I would suggest that had decision makers had a true picture of the known limitations of their models, specifically of their limitations and the “purple light” (Smith, 2016 and new text) regions before the beginning of the crisis, they would have acted differently.
In other words, the biggest crash in recent history was unforeseen by economists because they became used to “living in model land” without really appreciating that it is not the real world. But of course, it was in the real world that economic suffering occurred. In model land everything continued peacefully according to theory.
The authors, as the quotation above indicates, recognise similar blindspots in other fields, and in particular they mention that of climate modelling, in which trillions of dollars are being invested on the basis of predictions made by models which, for one reason or another, are taken as higher truths that the actual data recorded.
Speaking personally, it has been the increasing realisation of that apparently poor understanding of the limitations of modelling across the whole climate change field (and worse, amongst biologists and other scientists discussing climate change at places like BioLogos and Peaceful Science) that has been the main impetus for my increasing scepticism about climate change. Dirty tricks used to silence dissent haven’t helped either: I would not buy a used car from many of the climate people.
But when I read Mike Flynn’s stuff back in 2014, the most obvious application to me was nothing to do with climate (in which I had relatively little interest), but that of population genetics, a highly stylised mathematical model that has become elaborated in increasingly complex ways with the advent of computers. That very complexity beguiles us into believing it represents the real world.
That the models are useful in short-term applications like cancer research is evident from the fruit they bear. But when applied more generally and diachronically to the mechanisms of macroevolution, the assumptions made in the models are almost inevitably going to miss what our authors call “Big Surprises” (in this case including both unknown evolutionary mechanisms and chaotic aberrations, not to mention direct divine acts of which the models can know nothing). This corresponds to the difference, in the Thomson and Smith article, between “weather-like” and “climate-like” situations.
At these large scales, population genetics cannot be validated against real world events in the future, because the time-scales are too long. Nor can they be validated by the past, for not only do we lack sufficient information about ancient changes in genetics and environments, but the actual patterns of macroevolution quite clearly reveal surprising outcomes. There is not a single example in which subsequent developments could have be predicted from the fossil record or surviving species, by population genetics.

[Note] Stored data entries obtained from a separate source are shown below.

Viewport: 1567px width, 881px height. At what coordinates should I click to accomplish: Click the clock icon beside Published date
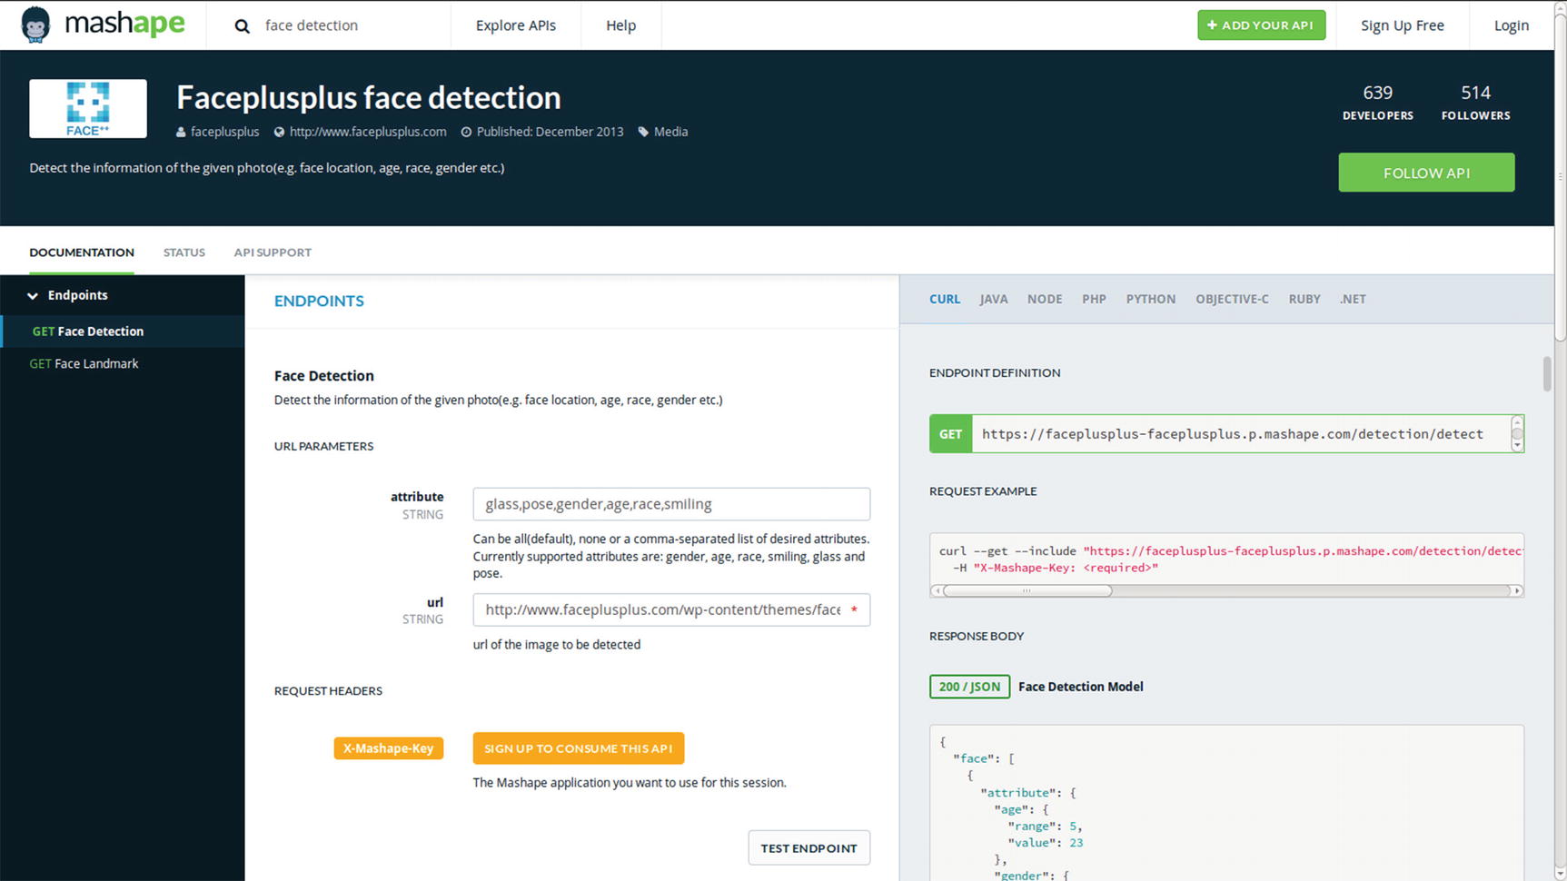point(466,133)
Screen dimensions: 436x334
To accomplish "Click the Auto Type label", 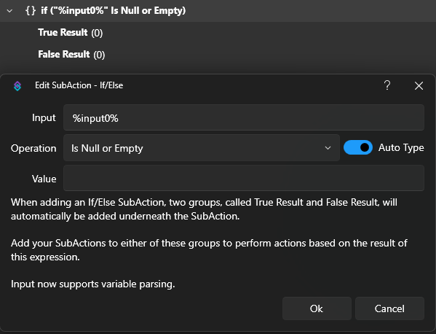I will coord(401,147).
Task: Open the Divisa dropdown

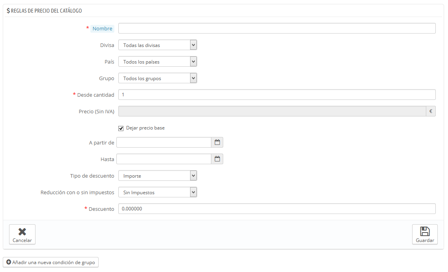Action: pos(158,45)
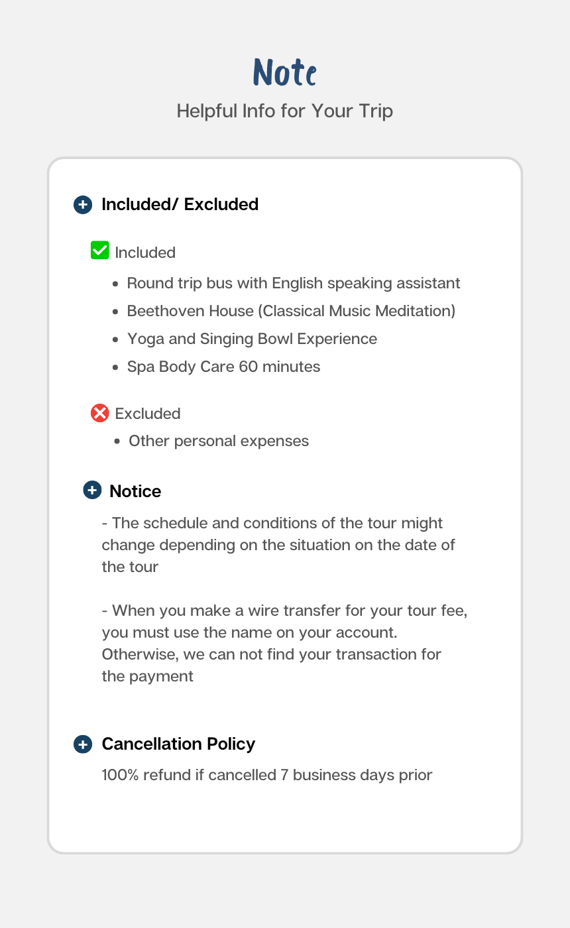
Task: Click Yoga and Singing Bowl Experience item
Action: (x=252, y=339)
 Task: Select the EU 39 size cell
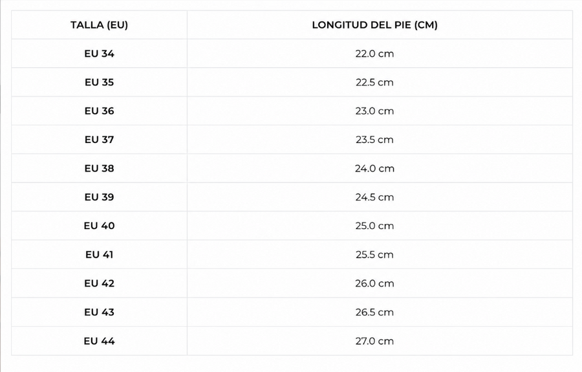tap(99, 197)
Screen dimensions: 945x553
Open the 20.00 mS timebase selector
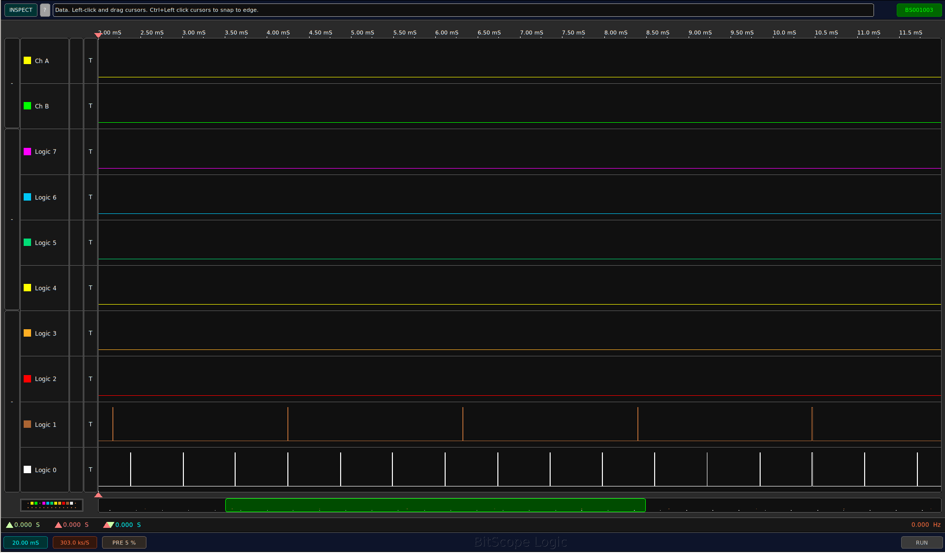click(x=26, y=543)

Could the theories underlying population genetics explain the world we see? Of course, because the models are tuned that way. But they could equally explain any other world, given their inbuilt uncertainties. And that which could explain everything actually explains nothing.
Uncertainty, in fact, is what seems to be so lacking in much of the science that generates most controversy in the world today. I wish one could say that the overconfidence in the predictions of models was restricted to ignorant journalists, simple-minded politicians, and apocalyptic activists. But Thompson and Smith’s paper seems to make a good case, from people who understand the proper use of models, that groupthink on the matter has weakened the cautious objectivity of entire disciplines.
The really sad thing is that, on past showing, those “guilds” will find it easy to dismiss this paper on the basis that a statistician and a mathematician know nothing about climatology, evolution, or whatever. Expert consensus, after all, cannot be wrong.